## ABOUT THIS TASK
Read the entries that follow and give each one again precisely.

## EXTRACTED DATA
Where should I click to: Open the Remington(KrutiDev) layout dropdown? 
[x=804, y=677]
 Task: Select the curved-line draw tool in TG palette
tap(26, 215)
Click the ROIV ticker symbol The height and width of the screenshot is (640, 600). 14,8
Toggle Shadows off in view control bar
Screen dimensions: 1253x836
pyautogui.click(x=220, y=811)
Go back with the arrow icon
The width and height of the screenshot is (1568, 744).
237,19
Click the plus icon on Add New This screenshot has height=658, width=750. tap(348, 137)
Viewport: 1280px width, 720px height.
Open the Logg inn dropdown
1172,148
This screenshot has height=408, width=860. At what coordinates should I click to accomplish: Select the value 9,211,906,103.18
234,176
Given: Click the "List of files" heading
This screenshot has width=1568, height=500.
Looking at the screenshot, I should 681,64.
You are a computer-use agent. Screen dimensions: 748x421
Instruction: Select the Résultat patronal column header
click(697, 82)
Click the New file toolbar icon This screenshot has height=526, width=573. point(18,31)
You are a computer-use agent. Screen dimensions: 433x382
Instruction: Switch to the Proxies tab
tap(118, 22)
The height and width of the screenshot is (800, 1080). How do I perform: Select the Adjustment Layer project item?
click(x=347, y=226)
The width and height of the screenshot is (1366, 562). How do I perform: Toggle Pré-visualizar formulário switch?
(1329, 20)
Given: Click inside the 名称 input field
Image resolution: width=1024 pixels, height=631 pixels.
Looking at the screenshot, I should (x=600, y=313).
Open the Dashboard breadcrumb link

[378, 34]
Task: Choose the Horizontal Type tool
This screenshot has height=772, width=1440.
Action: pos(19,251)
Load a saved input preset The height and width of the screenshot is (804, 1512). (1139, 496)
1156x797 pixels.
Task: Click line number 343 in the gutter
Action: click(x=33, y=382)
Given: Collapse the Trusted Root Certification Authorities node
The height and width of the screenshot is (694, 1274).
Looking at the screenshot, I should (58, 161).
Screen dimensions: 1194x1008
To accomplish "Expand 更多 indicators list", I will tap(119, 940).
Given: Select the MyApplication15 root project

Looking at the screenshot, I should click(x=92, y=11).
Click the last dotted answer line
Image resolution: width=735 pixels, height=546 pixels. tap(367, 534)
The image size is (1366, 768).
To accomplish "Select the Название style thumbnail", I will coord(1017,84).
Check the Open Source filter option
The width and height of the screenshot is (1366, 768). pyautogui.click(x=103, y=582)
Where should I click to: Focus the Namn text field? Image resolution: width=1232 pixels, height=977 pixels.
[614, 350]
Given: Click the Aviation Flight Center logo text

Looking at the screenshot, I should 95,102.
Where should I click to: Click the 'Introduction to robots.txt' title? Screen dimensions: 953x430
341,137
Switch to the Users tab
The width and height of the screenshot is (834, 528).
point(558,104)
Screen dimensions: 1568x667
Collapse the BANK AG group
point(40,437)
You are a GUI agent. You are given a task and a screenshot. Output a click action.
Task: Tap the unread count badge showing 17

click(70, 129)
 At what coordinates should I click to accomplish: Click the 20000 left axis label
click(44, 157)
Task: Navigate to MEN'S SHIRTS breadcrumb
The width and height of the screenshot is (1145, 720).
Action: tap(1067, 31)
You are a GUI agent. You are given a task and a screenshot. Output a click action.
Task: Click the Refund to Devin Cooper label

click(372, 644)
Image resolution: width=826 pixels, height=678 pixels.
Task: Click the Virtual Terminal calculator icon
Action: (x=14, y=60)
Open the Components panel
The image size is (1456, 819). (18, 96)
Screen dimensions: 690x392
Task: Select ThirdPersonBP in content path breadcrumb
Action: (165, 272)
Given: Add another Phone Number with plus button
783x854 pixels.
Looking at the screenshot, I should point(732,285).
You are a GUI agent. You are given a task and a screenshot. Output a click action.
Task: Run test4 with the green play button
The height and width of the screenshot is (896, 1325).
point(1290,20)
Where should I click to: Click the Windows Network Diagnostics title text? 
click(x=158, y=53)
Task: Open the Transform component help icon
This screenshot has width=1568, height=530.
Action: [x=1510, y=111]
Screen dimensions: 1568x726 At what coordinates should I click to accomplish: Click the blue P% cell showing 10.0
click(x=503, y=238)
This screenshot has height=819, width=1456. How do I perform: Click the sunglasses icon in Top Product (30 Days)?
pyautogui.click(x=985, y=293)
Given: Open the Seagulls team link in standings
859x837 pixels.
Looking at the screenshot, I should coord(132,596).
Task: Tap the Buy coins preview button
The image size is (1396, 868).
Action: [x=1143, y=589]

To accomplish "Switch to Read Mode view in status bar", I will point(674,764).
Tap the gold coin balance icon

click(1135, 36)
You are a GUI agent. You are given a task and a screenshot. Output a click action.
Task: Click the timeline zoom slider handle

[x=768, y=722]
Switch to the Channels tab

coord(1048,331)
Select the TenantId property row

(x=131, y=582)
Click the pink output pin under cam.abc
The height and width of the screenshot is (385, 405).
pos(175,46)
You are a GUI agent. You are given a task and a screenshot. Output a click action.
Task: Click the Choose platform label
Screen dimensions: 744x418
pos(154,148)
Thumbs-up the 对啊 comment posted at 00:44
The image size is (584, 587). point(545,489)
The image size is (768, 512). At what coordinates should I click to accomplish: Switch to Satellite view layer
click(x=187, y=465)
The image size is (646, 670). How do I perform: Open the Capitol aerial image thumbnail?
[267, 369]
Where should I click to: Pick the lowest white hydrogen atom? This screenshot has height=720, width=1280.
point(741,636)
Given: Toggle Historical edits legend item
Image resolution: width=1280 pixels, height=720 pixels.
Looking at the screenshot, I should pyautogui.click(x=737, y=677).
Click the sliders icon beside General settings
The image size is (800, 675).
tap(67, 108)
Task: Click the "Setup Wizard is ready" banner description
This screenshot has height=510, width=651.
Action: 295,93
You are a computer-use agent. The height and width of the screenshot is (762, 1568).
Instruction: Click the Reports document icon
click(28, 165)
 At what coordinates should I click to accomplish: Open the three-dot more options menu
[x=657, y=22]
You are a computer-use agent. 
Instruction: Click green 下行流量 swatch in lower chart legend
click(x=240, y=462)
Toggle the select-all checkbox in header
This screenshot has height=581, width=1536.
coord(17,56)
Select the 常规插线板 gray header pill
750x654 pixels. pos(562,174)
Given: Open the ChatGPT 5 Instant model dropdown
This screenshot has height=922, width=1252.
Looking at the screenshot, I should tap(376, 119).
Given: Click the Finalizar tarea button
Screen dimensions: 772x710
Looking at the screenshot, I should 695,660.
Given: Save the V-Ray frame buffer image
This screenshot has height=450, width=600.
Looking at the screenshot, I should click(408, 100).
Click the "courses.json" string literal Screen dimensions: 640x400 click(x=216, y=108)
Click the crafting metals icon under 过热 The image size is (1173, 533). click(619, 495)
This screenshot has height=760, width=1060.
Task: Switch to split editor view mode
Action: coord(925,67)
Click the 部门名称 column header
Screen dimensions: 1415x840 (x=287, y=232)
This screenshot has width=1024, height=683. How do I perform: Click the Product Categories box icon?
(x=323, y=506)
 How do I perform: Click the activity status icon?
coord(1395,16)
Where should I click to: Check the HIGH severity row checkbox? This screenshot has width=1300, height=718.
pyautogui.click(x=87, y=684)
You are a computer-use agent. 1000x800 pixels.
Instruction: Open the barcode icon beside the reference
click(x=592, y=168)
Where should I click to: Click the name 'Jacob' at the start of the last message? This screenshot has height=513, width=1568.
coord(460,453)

## ANSWER TO THE PROBLEM
Where should I click to: Open the Remington(KrutiDev) layout dropdown? 
[x=804, y=677]
 Task: Select the curved-line draw tool in TG palette
tap(26, 215)
Click the ROIV ticker symbol The height and width of the screenshot is (640, 600). 14,8
Toggle Shadows off in view control bar
Screen dimensions: 1253x836
pyautogui.click(x=220, y=811)
Go back with the arrow icon
The width and height of the screenshot is (1568, 744).
237,19
Click the plus icon on Add New This screenshot has height=658, width=750. tap(348, 137)
Viewport: 1280px width, 720px height.
Open the Logg inn dropdown
1172,148
This screenshot has height=408, width=860. At what coordinates should I click to accomplish: Select the value 9,211,906,103.18
234,176
Given: Click the "List of files" heading
This screenshot has width=1568, height=500.
Looking at the screenshot, I should 681,64.
You are a computer-use agent. Screen dimensions: 748x421
Instruction: Select the Résultat patronal column header
click(697, 82)
Click the New file toolbar icon This screenshot has height=526, width=573. point(18,31)
You are a computer-use agent. Screen dimensions: 433x382
Instruction: Switch to the Proxies tab
tap(118, 22)
The height and width of the screenshot is (800, 1080). How do I perform: Select the Adjustment Layer project item?
click(x=347, y=226)
The width and height of the screenshot is (1366, 562). How do I perform: Toggle Pré-visualizar formulário switch?
(1329, 20)
Given: Click inside the 名称 input field
Image resolution: width=1024 pixels, height=631 pixels.
Looking at the screenshot, I should (x=600, y=313).
Open the Dashboard breadcrumb link

[378, 34]
Task: Choose the Horizontal Type tool
This screenshot has height=772, width=1440.
Action: pos(19,251)
Load a saved input preset The height and width of the screenshot is (804, 1512). (1139, 496)
1156x797 pixels.
Task: Click line number 343 in the gutter
Action: click(x=33, y=382)
Given: Collapse the Trusted Root Certification Authorities node
The height and width of the screenshot is (694, 1274).
Looking at the screenshot, I should (58, 161).
Screen dimensions: 1194x1008
To accomplish "Expand 更多 indicators list", I will tap(119, 940).
Given: Select the MyApplication15 root project

Looking at the screenshot, I should click(x=92, y=11).
Click the last dotted answer line
Image resolution: width=735 pixels, height=546 pixels. tap(367, 534)
The image size is (1366, 768).
To accomplish "Select the Название style thumbnail", I will coord(1017,84).
Check the Open Source filter option
The width and height of the screenshot is (1366, 768). pyautogui.click(x=103, y=582)
Where should I click to: Focus the Namn text field? Image resolution: width=1232 pixels, height=977 pixels.
[614, 350]
Given: Click the Aviation Flight Center logo text

Looking at the screenshot, I should 95,102.
Where should I click to: Click the 'Introduction to robots.txt' title? Screen dimensions: 953x430
341,137
Switch to the Users tab
The width and height of the screenshot is (834, 528).
point(558,104)
Screen dimensions: 1568x667
Collapse the BANK AG group
point(40,437)
You are a GUI agent. You are given a task and a screenshot. Output a click action.
Task: Tap the unread count badge showing 17

click(70, 129)
 At what coordinates should I click to accomplish: Click the 20000 left axis label
click(44, 157)
Task: Navigate to MEN'S SHIRTS breadcrumb
The width and height of the screenshot is (1145, 720).
Action: tap(1067, 31)
You are a GUI agent. You are given a task and a screenshot. Output a click action.
Task: Click the Refund to Devin Cooper label

click(372, 644)
Image resolution: width=826 pixels, height=678 pixels.
Task: Click the Virtual Terminal calculator icon
Action: (x=14, y=60)
Open the Components panel
The image size is (1456, 819). (18, 96)
Screen dimensions: 690x392
Task: Select ThirdPersonBP in content path breadcrumb
Action: (165, 272)
Given: Add another Phone Number with plus button
783x854 pixels.
Looking at the screenshot, I should point(732,285).
You are a GUI agent. You are given a task and a screenshot. Output a click action.
Task: Run test4 with the green play button
The height and width of the screenshot is (896, 1325).
point(1290,20)
Where should I click to: Click the Windows Network Diagnostics title text? 
click(x=158, y=53)
Task: Open the Transform component help icon
This screenshot has width=1568, height=530.
Action: [x=1510, y=111]
Screen dimensions: 1568x726 At what coordinates should I click to accomplish: Click the blue P% cell showing 10.0
click(x=503, y=238)
This screenshot has height=819, width=1456. How do I perform: Click the sunglasses icon in Top Product (30 Days)?
pyautogui.click(x=985, y=293)
Given: Open the Seagulls team link in standings
859x837 pixels.
Looking at the screenshot, I should coord(132,596).
Task: Tap the Buy coins preview button
The image size is (1396, 868).
Action: [x=1143, y=589]

To accomplish "Switch to Read Mode view in status bar", I will point(674,764).
Tap the gold coin balance icon

click(1135, 36)
You are a GUI agent. You are given a task and a screenshot. Output a click action.
Task: Click the timeline zoom slider handle

[x=768, y=722]
Switch to the Channels tab

coord(1048,331)
Select the TenantId property row

(x=131, y=582)
Click the pink output pin under cam.abc
The height and width of the screenshot is (385, 405).
pos(175,46)
You are a GUI agent. You are given a task and a screenshot. Output a click action.
Task: Click the Choose platform label
Screen dimensions: 744x418
pos(154,148)
Thumbs-up the 对啊 comment posted at 00:44
The image size is (584, 587). point(545,489)
The image size is (768, 512). At what coordinates should I click to accomplish: Switch to Satellite view layer
click(x=187, y=465)
The image size is (646, 670). How do I perform: Open the Capitol aerial image thumbnail?
[267, 369]
Where should I click to: Pick the lowest white hydrogen atom? This screenshot has height=720, width=1280.
point(741,636)
Given: Toggle Historical edits legend item
Image resolution: width=1280 pixels, height=720 pixels.
Looking at the screenshot, I should pyautogui.click(x=737, y=677).
Click the sliders icon beside General settings
The image size is (800, 675).
tap(67, 108)
Task: Click the "Setup Wizard is ready" banner description
This screenshot has height=510, width=651.
Action: 295,93
You are a computer-use agent. The height and width of the screenshot is (762, 1568).
Instruction: Click the Reports document icon
click(28, 165)
 At what coordinates should I click to accomplish: Open the three-dot more options menu
[x=657, y=22]
You are a computer-use agent. 
Instruction: Click green 下行流量 swatch in lower chart legend
click(x=240, y=462)
Toggle the select-all checkbox in header
This screenshot has height=581, width=1536.
coord(17,56)
Select the 常规插线板 gray header pill
750x654 pixels. pos(562,174)
Given: Open the ChatGPT 5 Instant model dropdown
This screenshot has height=922, width=1252.
Looking at the screenshot, I should tap(376, 119).
Given: Click the Finalizar tarea button
Screen dimensions: 772x710
Looking at the screenshot, I should 695,660.
Given: Save the V-Ray frame buffer image
This screenshot has height=450, width=600.
Looking at the screenshot, I should click(408, 100).
Click the "courses.json" string literal Screen dimensions: 640x400 click(x=216, y=108)
Click the crafting metals icon under 过热 The image size is (1173, 533). click(619, 495)
This screenshot has height=760, width=1060.
Task: Switch to split editor view mode
Action: coord(925,67)
Click the 部门名称 column header
Screen dimensions: 1415x840 (x=287, y=232)
This screenshot has width=1024, height=683. How do I perform: Click the Product Categories box icon?
(x=323, y=506)
 How do I perform: Click the activity status icon?
coord(1395,16)
Where should I click to: Check the HIGH severity row checkbox? This screenshot has width=1300, height=718.
pyautogui.click(x=87, y=684)
You are a computer-use agent. 1000x800 pixels.
Instruction: Open the barcode icon beside the reference
click(x=592, y=168)
Where should I click to: Click the name 'Jacob' at the start of the last message? This screenshot has height=513, width=1568.
coord(460,453)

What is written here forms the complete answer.